Donne che portano pesi sulla testa e una donna che si è spogliata. Le prime sono donne “libere”, che però portano il peso delle aspettative sociali mentre, accanto a loro, c’è una donna che si spoglia del “peso” dei vestiti in segno di protesta contro la mancanza di libertà.
Due immagini emblematiche, due gesti apparentemente contraddittori, si rivelano invece due facce della stessa medaglia nell’opera The Weight of Freedom (“Il peso della libertà”, murale con tecnica half-tone) con cui l’artista di Pompei Nello Petrucci partecipa fino all’8 dicembre 2024, con una delegazione di artisti italiani, a Dak’Art Off 2024, evento collaterale della Biennale di Dakart (Senegal).
L’Italia è rappresentata con una mostra collettiva dal titolo “Art et Droit: le rytme de l’Humanité” sul rapporto tra diritto e arte, come mezzo di comunicazione ed espressione di precetti e buone pratiche, organizzata dalla Fondazione Donà Dalle Rose, in collaborazione con la Fondazione Léopold Sédar Senghor, che ospita la mostra.
Petrucci ancora una volta prende spunto dall’attualità per raccontare con il linguaggio dell’arte le contraddizioni del nostro tempo. In The Weight of Freedom, la figura solitaria della giovane donna che si spoglia degli abiti per protestare contro le imposizioni di un regime ha le sembianze della studentessa universitaria iraniana Ahoo Daryaei. La sua vicenda ha recentemente fatto il giro del mondo, dopo essere stata fermata per aver protestato all’università contro l’obbligo di indossare l’hijab.
Nell’opera è ritratta al culmine dell’atto di ribellione. Togliersi i vestiti non è solo un gesto di protesta, ma un modo per liberarsi simbolicamente del peso della sottomissione e delle norme che imprigionano. Qui la libertà viene cercata attraverso la vulnerabilità, mettendo a nudo la condizione umana e gridando il proprio dissenso con un atto estremo. La nudità, benché parziale, lontana dall’essere esibizionismo, diventa una forma di disarmo e sfida, un modo per affermare che la dignità e i diritti non possono essere coperti o soffocati.
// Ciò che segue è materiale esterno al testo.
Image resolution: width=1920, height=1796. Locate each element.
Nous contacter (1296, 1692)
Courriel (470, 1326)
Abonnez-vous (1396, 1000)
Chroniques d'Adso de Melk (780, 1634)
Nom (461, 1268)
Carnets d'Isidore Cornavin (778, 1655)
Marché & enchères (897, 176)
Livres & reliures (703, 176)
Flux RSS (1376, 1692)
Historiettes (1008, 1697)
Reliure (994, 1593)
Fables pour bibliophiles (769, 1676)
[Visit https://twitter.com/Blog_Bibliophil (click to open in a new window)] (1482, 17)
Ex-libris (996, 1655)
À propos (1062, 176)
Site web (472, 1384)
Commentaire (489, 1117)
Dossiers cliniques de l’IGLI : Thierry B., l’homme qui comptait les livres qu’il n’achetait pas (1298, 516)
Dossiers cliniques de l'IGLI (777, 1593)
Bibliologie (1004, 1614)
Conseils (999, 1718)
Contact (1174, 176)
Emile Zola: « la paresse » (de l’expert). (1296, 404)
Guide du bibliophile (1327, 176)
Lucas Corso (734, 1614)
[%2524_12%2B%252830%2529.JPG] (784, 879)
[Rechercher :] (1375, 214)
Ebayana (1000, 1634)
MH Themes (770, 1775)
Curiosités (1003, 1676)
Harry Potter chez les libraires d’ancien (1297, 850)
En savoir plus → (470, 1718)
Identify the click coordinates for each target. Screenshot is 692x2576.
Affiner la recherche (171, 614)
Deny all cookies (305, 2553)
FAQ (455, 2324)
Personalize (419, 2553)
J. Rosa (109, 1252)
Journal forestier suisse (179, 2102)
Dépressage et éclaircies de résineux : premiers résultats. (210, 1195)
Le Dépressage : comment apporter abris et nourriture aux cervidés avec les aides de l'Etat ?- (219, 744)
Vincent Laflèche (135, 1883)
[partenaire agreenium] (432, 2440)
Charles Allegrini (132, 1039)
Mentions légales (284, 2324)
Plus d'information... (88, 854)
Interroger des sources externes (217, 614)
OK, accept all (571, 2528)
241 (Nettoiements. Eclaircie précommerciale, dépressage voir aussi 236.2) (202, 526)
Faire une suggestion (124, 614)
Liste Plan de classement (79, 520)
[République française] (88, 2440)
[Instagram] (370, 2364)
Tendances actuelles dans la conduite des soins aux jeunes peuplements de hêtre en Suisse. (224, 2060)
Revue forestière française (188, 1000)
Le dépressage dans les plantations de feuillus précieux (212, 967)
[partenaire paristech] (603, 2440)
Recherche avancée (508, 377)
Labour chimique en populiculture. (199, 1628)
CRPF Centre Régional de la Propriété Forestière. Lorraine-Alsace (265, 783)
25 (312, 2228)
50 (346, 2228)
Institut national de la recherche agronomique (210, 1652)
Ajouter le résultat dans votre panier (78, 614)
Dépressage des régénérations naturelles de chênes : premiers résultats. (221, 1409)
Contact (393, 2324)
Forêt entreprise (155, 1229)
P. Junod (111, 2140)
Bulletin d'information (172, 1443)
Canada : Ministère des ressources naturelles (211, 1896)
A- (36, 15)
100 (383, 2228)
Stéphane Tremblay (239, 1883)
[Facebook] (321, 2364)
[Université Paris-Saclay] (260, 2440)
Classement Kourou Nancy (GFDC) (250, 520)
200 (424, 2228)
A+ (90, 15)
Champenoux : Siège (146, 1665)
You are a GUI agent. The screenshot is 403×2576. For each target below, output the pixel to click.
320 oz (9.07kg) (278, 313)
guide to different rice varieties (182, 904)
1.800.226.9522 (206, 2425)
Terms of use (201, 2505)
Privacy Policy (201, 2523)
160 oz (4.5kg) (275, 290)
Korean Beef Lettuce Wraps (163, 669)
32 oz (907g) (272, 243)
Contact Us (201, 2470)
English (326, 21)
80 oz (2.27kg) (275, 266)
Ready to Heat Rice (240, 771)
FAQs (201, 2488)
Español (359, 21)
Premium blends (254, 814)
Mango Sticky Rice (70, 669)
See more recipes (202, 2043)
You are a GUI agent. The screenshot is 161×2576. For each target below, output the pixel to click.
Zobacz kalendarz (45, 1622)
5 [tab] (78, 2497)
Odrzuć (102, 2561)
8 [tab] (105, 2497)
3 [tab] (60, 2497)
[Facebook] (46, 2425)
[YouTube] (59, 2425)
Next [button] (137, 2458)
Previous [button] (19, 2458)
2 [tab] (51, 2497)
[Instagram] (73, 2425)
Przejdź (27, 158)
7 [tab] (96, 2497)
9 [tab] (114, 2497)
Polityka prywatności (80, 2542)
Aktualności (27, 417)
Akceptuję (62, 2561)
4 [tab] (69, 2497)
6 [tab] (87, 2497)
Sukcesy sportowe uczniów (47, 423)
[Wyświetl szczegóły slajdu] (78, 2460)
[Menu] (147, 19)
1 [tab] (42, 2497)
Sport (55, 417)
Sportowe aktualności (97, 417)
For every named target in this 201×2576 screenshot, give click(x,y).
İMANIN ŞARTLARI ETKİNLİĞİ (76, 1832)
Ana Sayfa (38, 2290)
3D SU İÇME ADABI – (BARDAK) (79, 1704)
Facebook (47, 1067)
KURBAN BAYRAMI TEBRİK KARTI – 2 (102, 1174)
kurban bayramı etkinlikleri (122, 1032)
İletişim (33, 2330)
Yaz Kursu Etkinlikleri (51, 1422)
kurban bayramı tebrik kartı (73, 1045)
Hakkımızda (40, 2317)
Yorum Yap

Nell’altro lato di The Weight of Freedom, le donne di colore che avanzano portando pesi sulla testa (grandi giare forse contenenti acqua) impersonano la resistenza quotidiana, la capacità di sostenere il peso delle aspettative sociali, dei ruoli imposti e delle oppressioni invisibili. Esse rappresentano un gruppo unito, una comunità che condivide la stessa condizione e che trova forza nel collettivo. Questo gesto di avanzare, pur gravato da un fardello, simboleggia la perseveranza e la determinazione di chi lotta senza abbandonare il proprio cammino, pur in silenzio.
La combinazione di questi due elementi crea un dialogo potente e significativo: le donne che portano pesi sono simbolo di sopravvivenza e forza collettiva, mentre la donna che si spoglia è il simbolo dell’atto individuale di rottura, la rivendicazione di una libertà più autentica e personale. Petrucci riesce così a rappresentare la dualità della lotta per la libertà: un percorso che richiede sia il sostegno della comunità sia il coraggio individuale di sfidare apertamente l’oppressione. L’opera non solo celebra la resilienza femminile, ma stimola una riflessione su come la libertà sia un concetto complesso, conquistato giorno dopo giorno attraverso azioni condivise e atti di ribellione personale.
«Il potere dell’arte – ha spiegato Petrucci – sta proprio qui, nella capacità di mettere in discussione il presente e di stimolare una riflessione profonda su temi come la dignità umana e la libertà. Dobbiamo ringraziare le persone che mettono a repentaglio la loro vita per protestare. È doveroso da parte nostra dimostrare loro la nostra riconoscenza».
Petrucci ha già affrontato tematiche simili in passato. L’anno scorso, con l’opera Velo, aveva ricordato Mahsa Amini, la giovane iraniana divenuta simbolo di protesta contro le restrizioni imposte alle donne. The Weight Of Freedom prosegue questa riflessione, inserendosi in un contesto più ampio di denuncia e solidarietà internazionale.